The decrease in overshoot with cochlear hearing impairment has also been used as evidence that overshoot is related to cochlear gain (von Klitzing and Kohlrausch 1994; Strickland 2001). Consistent with behavioral data (Fig. 10), overshoot was reduced in the hearing-impaired simulations with the MOCR. Although a reduction in overshoot was observed in the model predictions, the reduction was larger than for the human listener in Figure 10. In the hearing-impaired simulations, the hearing loss was modeled as resulting solely from a decrease in gain from the OHCs, whereas in the behavioral data the relative damage to IHCs and OHCs is not known, but is likely to have been mixed (Bruce et al. 2003; Plack et al. 2004). Since the MOCR is directly related to OHC gain, the present implementation of cochlear loss as entirely OHC damage is likely to have overestimated the reduction in overshoot that would have occurred with a mixed OHC/IHC loss.
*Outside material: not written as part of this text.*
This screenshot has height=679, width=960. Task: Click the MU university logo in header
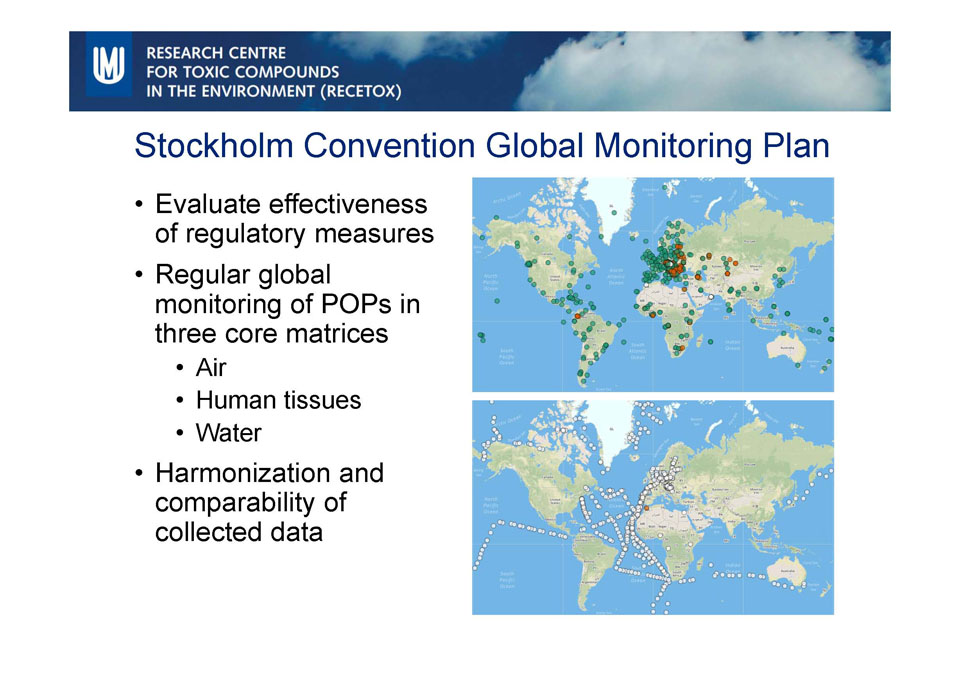tap(107, 65)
Nonetheless, these hearing-impaired model predictions provide further quantitative support for the MOCR hypothesis. Moreover, the best-fitting model simulations (i.e., starred tiles in Figs. 7 and 11) were common among normal-hearing and hearing-impaired listeners, suggesting that the MOCR may be a common mechanism in producing overshoot across listener populations.
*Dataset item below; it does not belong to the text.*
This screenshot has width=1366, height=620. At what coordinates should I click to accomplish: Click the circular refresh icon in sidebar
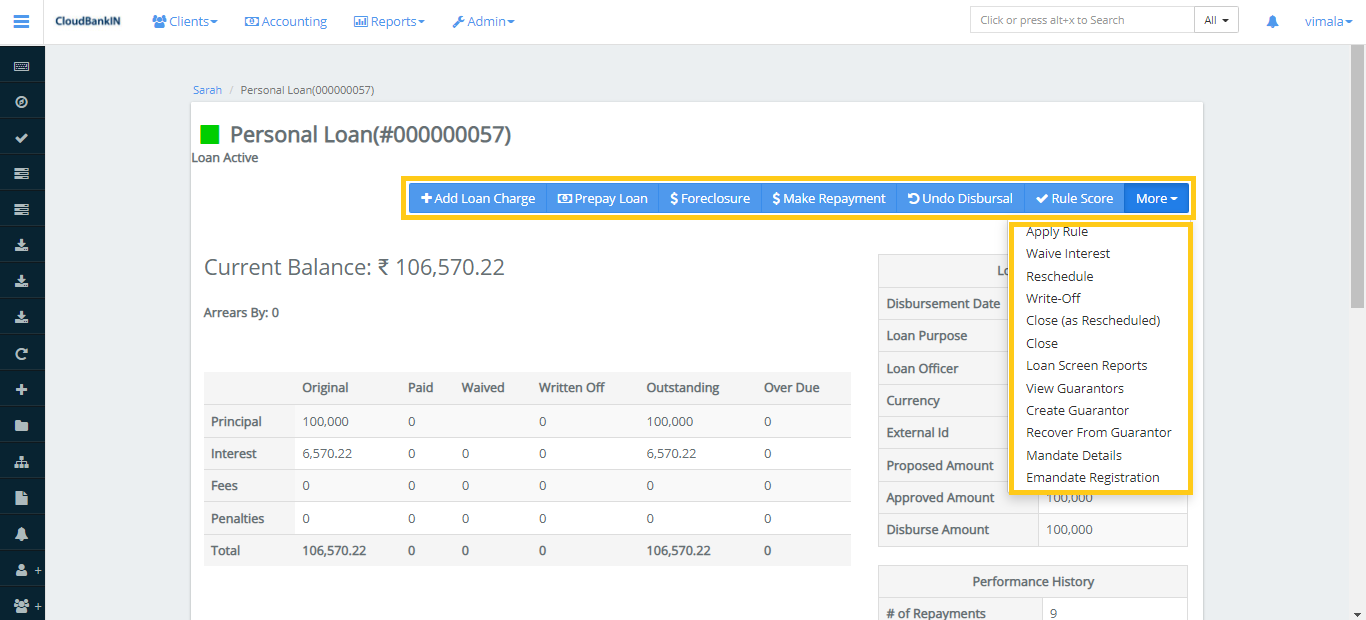point(21,352)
This general finding suggests that the present modeling approach that combines the MOCR and cochlear hearing loss could be used in future studies to explore the effects of cochlear hearing loss on more complex listening situations. Previous MOCR modeling studies have suggested an important role for the MOCR in understanding speech in noise (Ferry and Meddis 2007; Ghitza et al. 2007; Messing et al. 2009; Brown et al. 2010). The present findings extend these studies to suggest that the benefits provided by the MOCR for listening in noise may be diminished in listeners with cochlear hearing loss. The present modeling approach suggests that this could occur even with no direct degradation to the efferent system itself, but simply because there is less OHC gain for the efferent system to reduce following cochlear hearing loss. These effects may have important implications for listening in noise with cochlear hearing loss, which represents the condition for which people have the most difficulty even with modern hearing aids.